Spatial single-cell isotope tracing reveals heterogeneity of de novo fatty acid synthesis in cancer
Elena Buglakova, Måns Ekelöf, Michaela Schwaiger-Haber, Lisa Schlicker, Martijn R. Molenaar, Mohammed Shahraz, Lachlan Stuart, Andreas Eisenbarth, Volker Hilsenstein, Gary J. Patti, Almut Schulze, Marteinn T. Snaebjornsson, Theodore Alexandrov
Abstract
Abstract While heterogeneity is a key feature of cancer, understanding metabolic heterogeneity at the single-cell level remains a challenge.
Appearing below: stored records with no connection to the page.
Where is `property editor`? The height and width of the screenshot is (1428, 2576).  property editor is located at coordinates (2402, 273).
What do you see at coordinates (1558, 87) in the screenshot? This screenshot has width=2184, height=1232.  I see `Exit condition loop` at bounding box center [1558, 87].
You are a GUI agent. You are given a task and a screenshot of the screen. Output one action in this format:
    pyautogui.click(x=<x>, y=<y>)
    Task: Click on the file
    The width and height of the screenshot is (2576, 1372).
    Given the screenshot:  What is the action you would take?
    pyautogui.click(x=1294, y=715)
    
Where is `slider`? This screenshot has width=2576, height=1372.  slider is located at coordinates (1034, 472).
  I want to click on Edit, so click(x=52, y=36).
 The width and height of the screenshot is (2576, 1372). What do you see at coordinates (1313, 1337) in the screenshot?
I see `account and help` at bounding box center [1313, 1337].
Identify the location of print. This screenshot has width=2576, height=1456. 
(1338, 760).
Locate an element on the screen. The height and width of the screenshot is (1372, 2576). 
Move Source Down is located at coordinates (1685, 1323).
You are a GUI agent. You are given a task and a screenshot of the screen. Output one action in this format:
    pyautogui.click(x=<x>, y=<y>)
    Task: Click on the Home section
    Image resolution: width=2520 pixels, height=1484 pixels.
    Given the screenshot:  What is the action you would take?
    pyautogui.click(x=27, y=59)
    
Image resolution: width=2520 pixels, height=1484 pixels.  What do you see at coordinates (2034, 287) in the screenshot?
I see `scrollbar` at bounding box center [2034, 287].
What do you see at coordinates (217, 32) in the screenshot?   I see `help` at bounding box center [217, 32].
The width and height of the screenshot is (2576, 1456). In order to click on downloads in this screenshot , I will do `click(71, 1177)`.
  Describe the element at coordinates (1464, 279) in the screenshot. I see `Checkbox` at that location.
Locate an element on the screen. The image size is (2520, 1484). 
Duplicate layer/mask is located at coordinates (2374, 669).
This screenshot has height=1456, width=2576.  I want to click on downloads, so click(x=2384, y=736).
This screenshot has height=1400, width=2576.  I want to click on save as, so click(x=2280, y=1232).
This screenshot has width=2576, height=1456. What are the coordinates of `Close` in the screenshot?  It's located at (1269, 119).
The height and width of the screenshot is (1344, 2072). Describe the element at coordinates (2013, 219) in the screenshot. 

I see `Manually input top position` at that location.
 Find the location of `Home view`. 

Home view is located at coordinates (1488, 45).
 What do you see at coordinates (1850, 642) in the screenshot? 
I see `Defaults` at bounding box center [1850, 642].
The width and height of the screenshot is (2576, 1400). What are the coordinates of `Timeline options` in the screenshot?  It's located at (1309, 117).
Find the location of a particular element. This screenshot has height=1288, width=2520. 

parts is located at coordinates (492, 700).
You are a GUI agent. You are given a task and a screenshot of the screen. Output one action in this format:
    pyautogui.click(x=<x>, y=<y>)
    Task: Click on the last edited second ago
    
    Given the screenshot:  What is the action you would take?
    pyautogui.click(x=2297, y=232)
Here we present 13 C-SpaceM, a method for spatial single-cell isotope tracing that extends the previously published SpaceM method with detection of 13 C 6 -glucose-derived carbons in esterified fatty acids. We validated 13 C-SpaceM on spatially heterogeneous models using liver cancer cells subjected to either normoxia-hypoxia or ATP citrate lyase depletion. This revealed substantial single-cell heterogeneity in labelling of the lipogenic acetyl-CoA pool and in relative fatty acid uptake versus synthesis hidden in bulk analyses. Analysing tumour-bearing brain tissue from mice fed a 13 C 6 -glucose-containing diet, we found higher glucose-dependent synthesis of saturated fatty acids and increased elongation of essential fatty acids in tumours compared with healthy brains. Furthermore, our analysis uncovered spatial heterogeneity in lipogenic acetyl-CoA pool labelling in tumours. Our method enhances spatial probing of metabolic activities in single cells and tissues, providing insights into fatty acid metabolism in homoeostasis and disease.